A 10 year old Omani girl presented in August 1998 with complaint of right sided headache and blurring of vision in the right eye for 10 days and complete loss of vision in the same eye for 5 days. There was no history of vomiting, loss of consciousness, convulsion, or any other neurological deficit. On admission, examination revealed total vision loss in the right eye. The vision was 20/20 in the left eye. Examination of right eye showed relative afferent pupillary defect and fundus examination revealed blurred disc margins with no apparent cup. There was a 2 dioptre elevation of the disc (Fig1).
Visual evoked potentials (VEP) and brainstem auditory evoked potentials (BAEP) on the right side were prolonged in latency and poorly formed. Magnetic resonance imaging of the brain revealed left sided temporoparietal lesion suggestive of inflammation/demyelination. The child was started on methylprednisolone 500 mg intravenously in two doses followed by 15 mg/day for 2 weeks. Vision returned on day 2 with perception of hand movements, finger counting day 4, and complete recovery on day 8. VEP was repeated and showed normal response. She was admitted in September 1995 with complaint of headache, diplopia, and visual blurring. She had meningeal signs, left lateral rectus palsy, and bilateral papilloedema. Cerebrospinal fluid (CSF) examination showed opening pressure of 210 mm H2O, closing pressure of 140 mm H2O, with CSF protein 0.36 (0.15–0.50 g/l), glucose 3.8 (2.2–3.9 mmol/l). White blood cells (WBC) 23, 60% lymphocytes, 40% polymorphs, RBC 10, and no organisms. Chestx ray was normal, Mantoux test was negative, blood culture and CSF had no growth after 48 hours. The clinical picture was suggestive of aseptic meningitis with raised intracranial pressure. The child was treated with systemic steroids over 2 weeks and improved with complete recovery of the sixth nerve palsy and resolution of papilloedema. In November 1995, she presented with left supranuclear facial nerve palsy and left hemiparesis, with hemihypoaesthesia. There was no papilloedema. CT showed right side thalamic and posterior internal capsule infarct. There was complete recovery after 1 month. During follow up the child had aphthous ulcer and skin rash. Skin biopsy showed prominent lymphocytic infiltration of the vessels in the dermis consistent with vasculitis, possibly Behçet’s disease.

- Dataset content:
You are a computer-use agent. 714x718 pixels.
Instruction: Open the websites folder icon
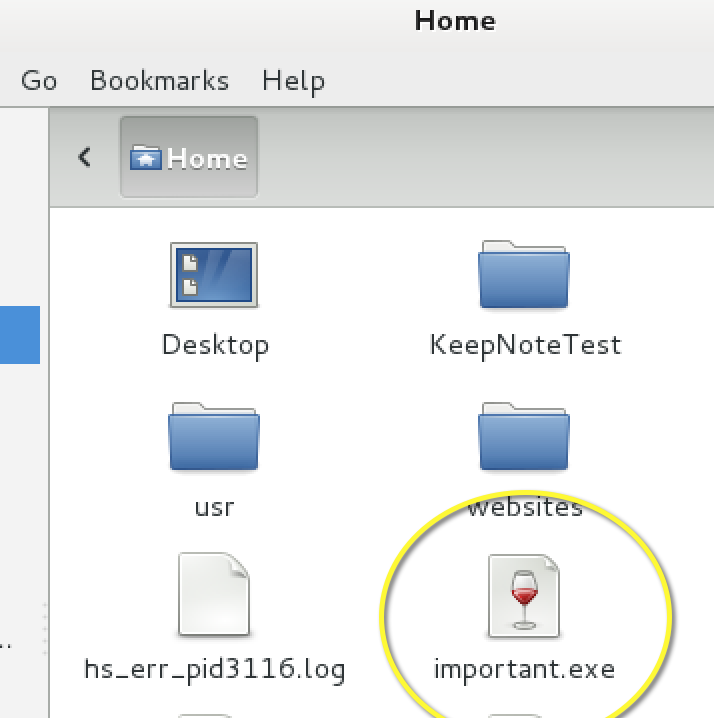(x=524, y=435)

...

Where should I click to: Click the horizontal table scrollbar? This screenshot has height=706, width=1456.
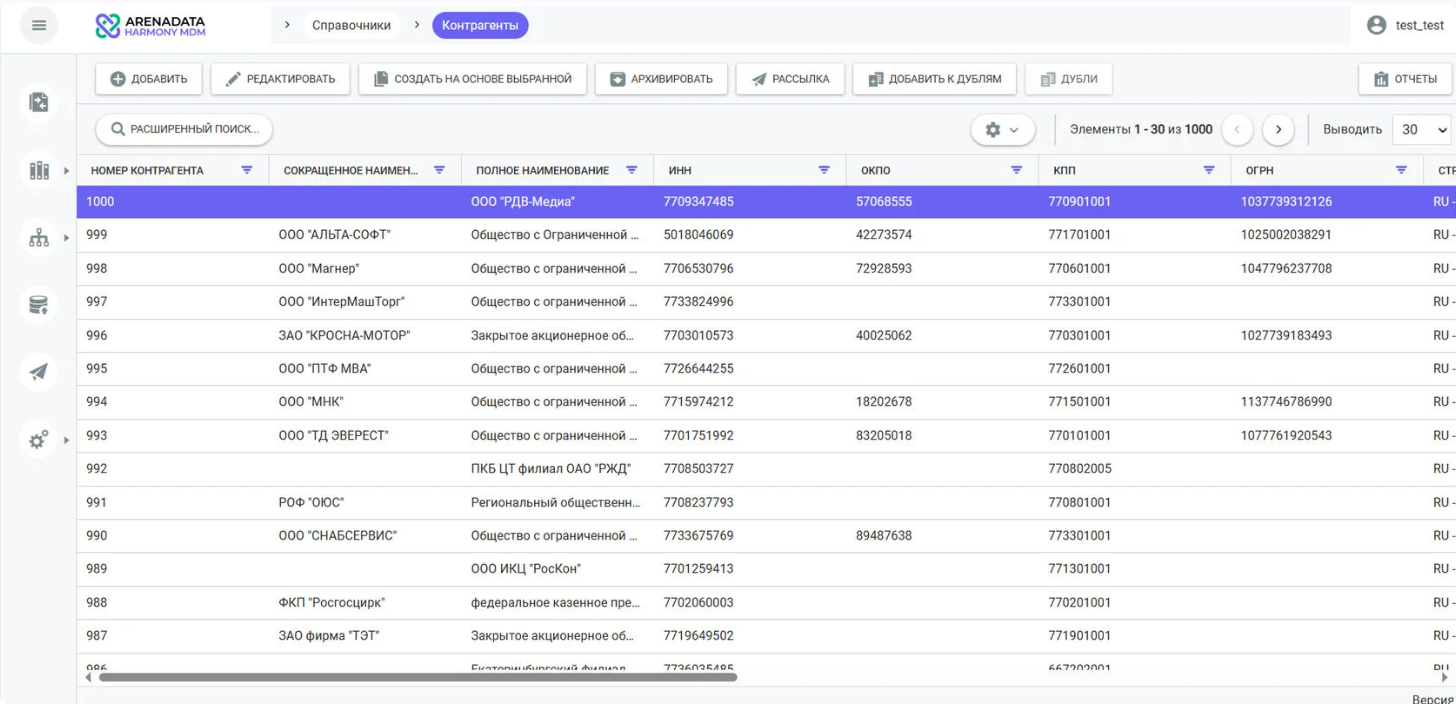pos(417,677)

--

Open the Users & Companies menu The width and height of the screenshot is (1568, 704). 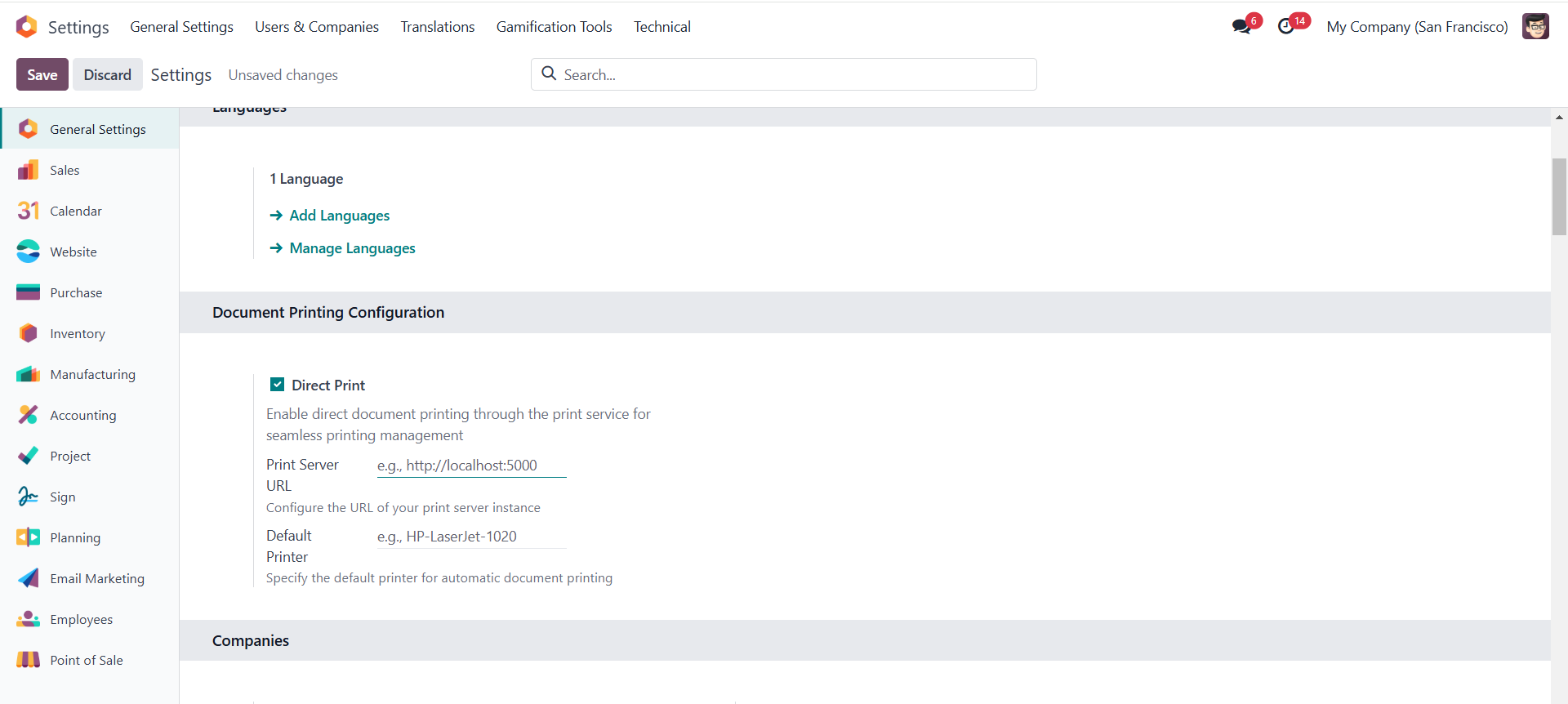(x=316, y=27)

- What this task involves:
Pick up the case report on the 10 year old Omani girl after its last sentence and keep writing.

- Answer section:
Neuro-Behçet’s disease is an uncommon presentation in childhood.4 This patient had four episodes of neurological involvement and a skin rash once. Initial manifestation was raised intracranial pressure with aseptic meningitis-like picture and no underlying cause was found. The child recovered with steroids (prednisolone) and diuretics (acetazolamide), which are recommended in the severe form of Behçet’s disease.2 Later the child had a cerebrovascular accident that also recovered with steroids. There was no underlying cause found. It was on follow up, when the child had aphthous ulcer and skin rash, that diagnosis of Behçet’s disease (neuro-Behçet’s) was made. The fourth time (last admission) she presented with loss of vision in right eye and investigations—for example, VEP, suggested neuropapillitis.5 The diagnosis of Behçet’s disease was made on two major criteria oral aphthous ulcers, eye involvement and minor criteria of skin biopsy suggestive of lymphocytic vasculitis,6 CNS involvement and abnormal changes in the magnetic resonance imaging (MRI).5 Colvardet al 7 reviewed the ocular manifestations of BD in 32 patients. Inflammatory involvement of the optic nerve in the form of papillitis was reported in their three patients. Our case here is the first reported case of inflammatory optic nerve involvement in the paediatric age group, and clinically resembles multiple sclerosis (MS) as reported in adults by Kansuet al.4 Multiple sclerosis is rare at this age and the presentation of aseptic meningitis, papilloedema, skin lesion, and aphthous ulcer, with MRI showing a single patch of demyelination, excludes this possibility. The MRI of the optic nerve was normal despite abnormal VEP in our case. Unless the patient presents with clear symptoms, the diagnosis of Behçet’s disease is difficult initially. The diagnosis in children is more difficult as the disease is uncommon and usually the diagnosis is made after several systemic presentations and the exclusion of other common diseases.